HRW noted that the Israeli government itself has made numerous statements in recent weeks pointing to the deliberate destruction of Gaza’s food access and the starvation of civilians.
Defense Minister Yoav Gallant infamously called Palestinians in Gaza “human animals” when he announced the “complete siege” and cutting off of aid into the enclave on October 9.
“No electricity, no food, no water, no fuel—everything is closed,” Gallant said.
Col. Yogev Bar-Shesht, deputy head of the Civil Administration, said in an interview that eliminating Palestinians’ ability to grow food is a deliberate tactic.
“Whoever returns here, if they return here after, will find scorched earth,” he said. “No houses, no agriculture, no nothing.

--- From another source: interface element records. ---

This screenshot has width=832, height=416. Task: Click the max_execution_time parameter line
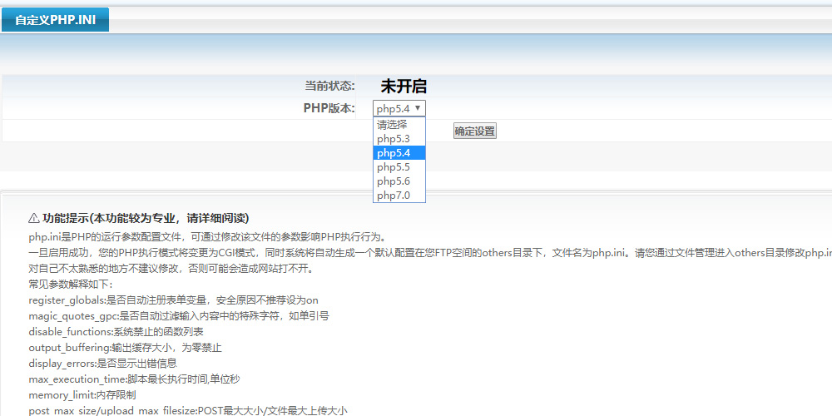tap(134, 379)
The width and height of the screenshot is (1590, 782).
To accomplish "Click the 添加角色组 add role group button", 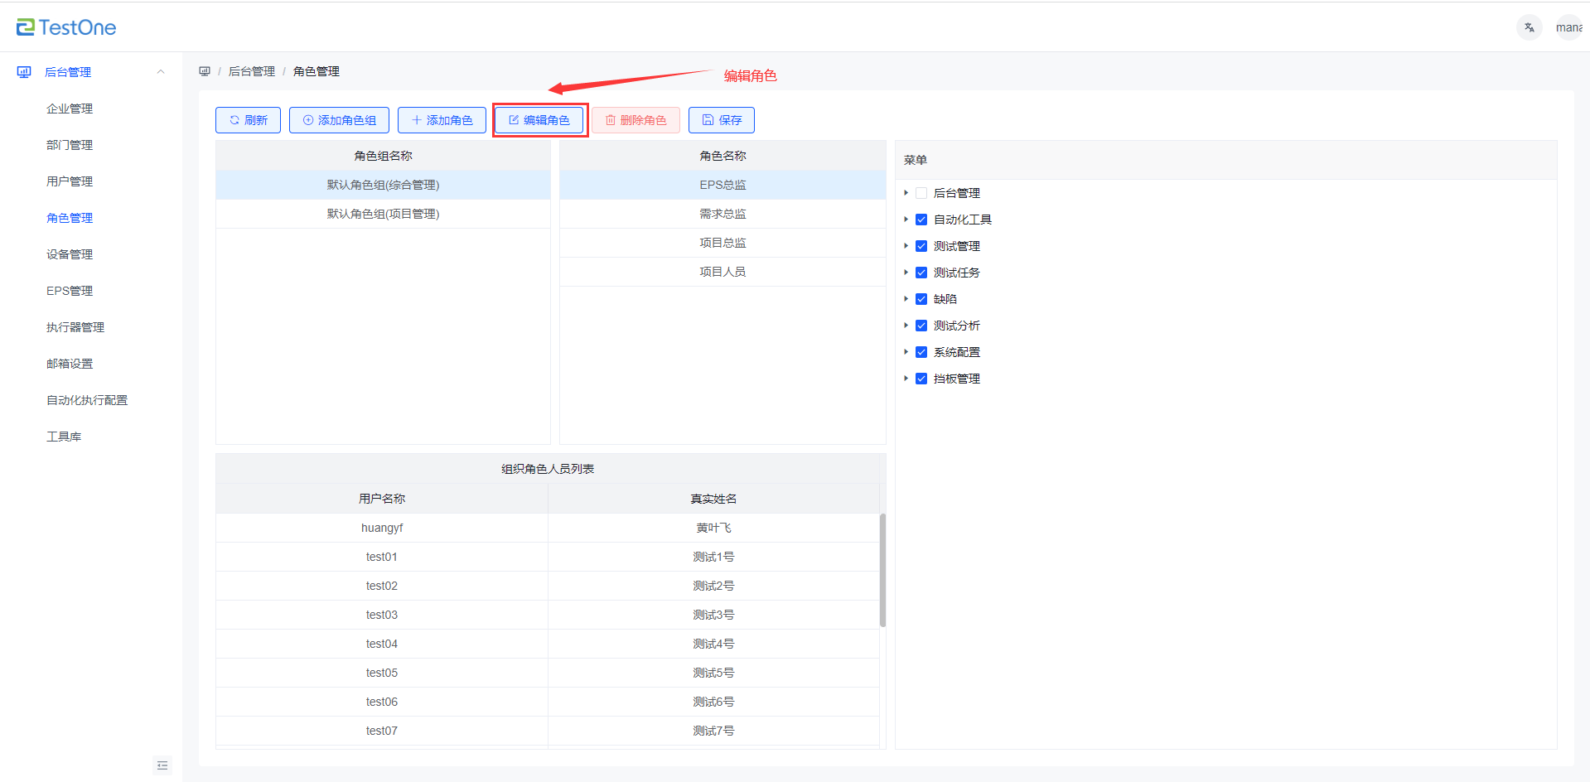I will (340, 120).
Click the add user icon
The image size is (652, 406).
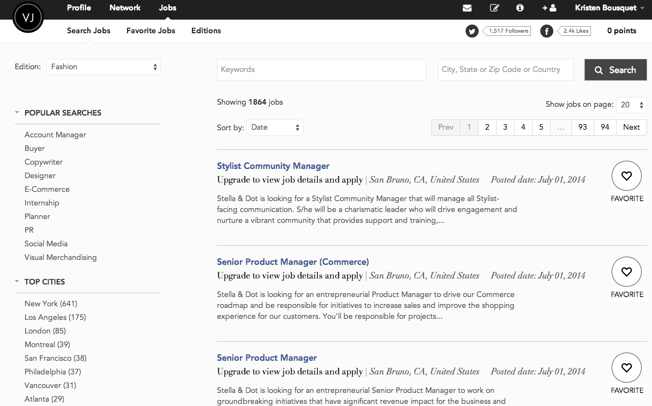pos(549,8)
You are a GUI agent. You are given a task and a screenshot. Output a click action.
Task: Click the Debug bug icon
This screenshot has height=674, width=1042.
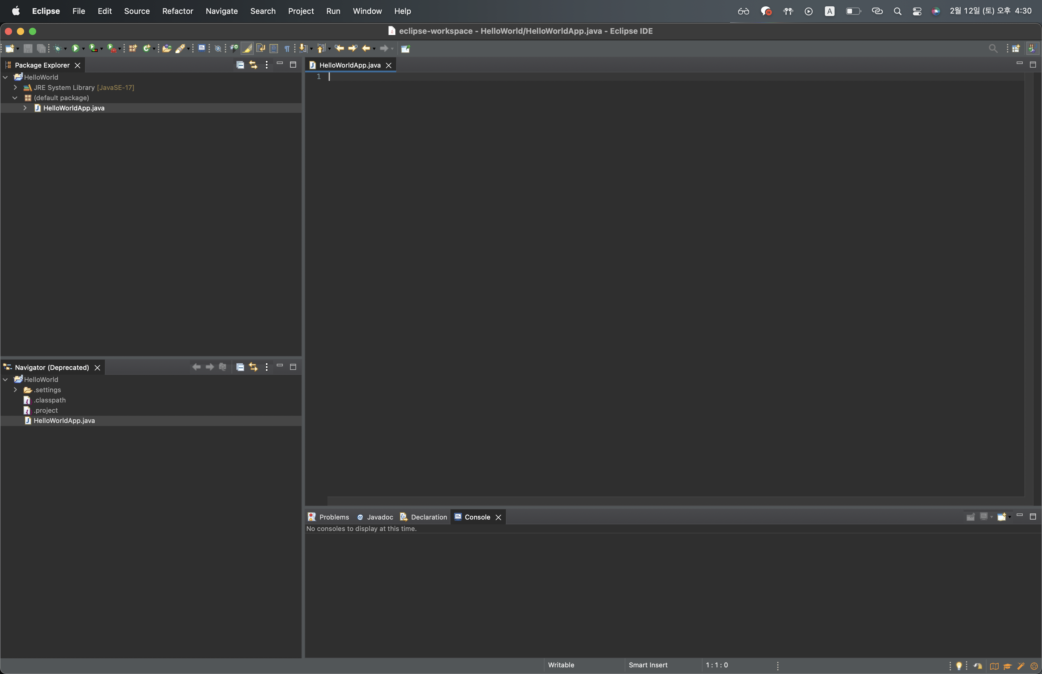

They have no future.”
HRW’s report came as the death toll in Gaza hit at least 19,453, with more than 50,800 injured and thousands believed to be buried underneath rubble.
Article 54(1) of the First Additional Protocol to the Geneva Conventions and Article 14 of the Second Additional Protocol both prohibit starvation of civilians as a method of warfare.
“Although Israel is not a party to Protocols I or II, the prohibition is recognized as reflective of customary international humanitarian law in both international and noninternational armed conflicts,” said HRW.
The worsening humanitarian catastrophe, and Israel’s refusal to operate within the bounds of international law, “calls for an urgent and effective response from the international community,” said Shakir.
“The Israeli government is compounding its collective punishment of Palestinian civilians and the blocking of humanitarian aid,” he said, “by its cruel use of starvation as a weapon of war.”